Грейн какое-то время молчал.
— Она здесь, в Нью-Йорке?
— Да, она и дочь. Анна вам, наверное, все рассказала.
И Соломон Марголин поспешно выпил стакан воды.
— Почему вы это делаете, если позволительно вас спросить?
— Спросить, конечно, позволительно. Я делаю это потому, что дочь — это моя родная дочь, а к жене я привык. Мне больно об этом говорить, но я неспособен в своей личной жизни руководствоваться счетами и интересами еврейского народа. Я слышал, что ваш сын тоже женился на христианке.
— Да, я потерял своих детей. Что бы ни произошло в будущем с еврейским народом, ко мне это уже не будет иметь никакого отношения. Мои внуки будут иноверцами. Мои дети фактически тоже иноверцы с той лишь разницей, что настоящие иноверцы по большей части хоть как-то связаны с христианской религией, а у моих детей совсем нет Бога.
— С этим теперь уже ничего не поделать.
— Но все это — моя работа, моя вина. Я им дал такое воспитание. Я им показывал пример. То, что евреи строили на протяжении поколений с такой самоотверженностью, я разрушил за несколько лет. Вы правы. Теперь уже поздно. Но только теперь я со всей ясностью осознал, что натворил.

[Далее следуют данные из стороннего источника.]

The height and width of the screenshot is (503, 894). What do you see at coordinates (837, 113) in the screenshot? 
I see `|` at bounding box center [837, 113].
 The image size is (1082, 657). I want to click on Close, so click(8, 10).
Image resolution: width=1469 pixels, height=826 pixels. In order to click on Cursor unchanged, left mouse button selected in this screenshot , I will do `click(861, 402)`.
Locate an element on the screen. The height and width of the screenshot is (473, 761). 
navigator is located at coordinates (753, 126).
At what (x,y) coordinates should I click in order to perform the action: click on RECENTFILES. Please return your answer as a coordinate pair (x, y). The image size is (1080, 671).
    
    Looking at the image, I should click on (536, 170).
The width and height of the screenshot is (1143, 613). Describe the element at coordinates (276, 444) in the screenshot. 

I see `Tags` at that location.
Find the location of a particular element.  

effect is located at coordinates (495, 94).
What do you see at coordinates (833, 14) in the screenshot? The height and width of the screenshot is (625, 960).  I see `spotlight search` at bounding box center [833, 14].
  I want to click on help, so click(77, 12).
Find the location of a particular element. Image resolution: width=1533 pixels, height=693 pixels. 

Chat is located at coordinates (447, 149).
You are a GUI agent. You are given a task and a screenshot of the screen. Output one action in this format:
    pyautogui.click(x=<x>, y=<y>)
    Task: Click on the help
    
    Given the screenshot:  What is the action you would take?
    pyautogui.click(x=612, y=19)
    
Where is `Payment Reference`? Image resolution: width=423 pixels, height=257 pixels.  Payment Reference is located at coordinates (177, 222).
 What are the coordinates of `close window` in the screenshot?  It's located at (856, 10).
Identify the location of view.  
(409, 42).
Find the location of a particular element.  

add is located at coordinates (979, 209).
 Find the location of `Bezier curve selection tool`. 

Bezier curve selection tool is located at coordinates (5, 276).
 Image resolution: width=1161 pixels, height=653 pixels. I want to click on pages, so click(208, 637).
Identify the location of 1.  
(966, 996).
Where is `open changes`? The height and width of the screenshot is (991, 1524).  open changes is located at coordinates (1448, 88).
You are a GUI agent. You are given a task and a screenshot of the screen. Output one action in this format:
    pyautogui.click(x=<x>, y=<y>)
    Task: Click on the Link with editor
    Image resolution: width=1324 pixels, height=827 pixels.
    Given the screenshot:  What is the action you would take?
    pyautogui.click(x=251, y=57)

— Что вы хотите сделать конкретно? Вы ведь не можете заставить себя поверить в то, что «Шулхан арух» рабби Мойше Исерлеса и «Сифтей коэн» рабби Шабтая Коэна,[358] и «Турей захав» рабби Давида Сегаля,[359] и «При мегадим» рабби Йосефа Теумима[360] — что все эти книги были даны евреям Богом на горе Синайской.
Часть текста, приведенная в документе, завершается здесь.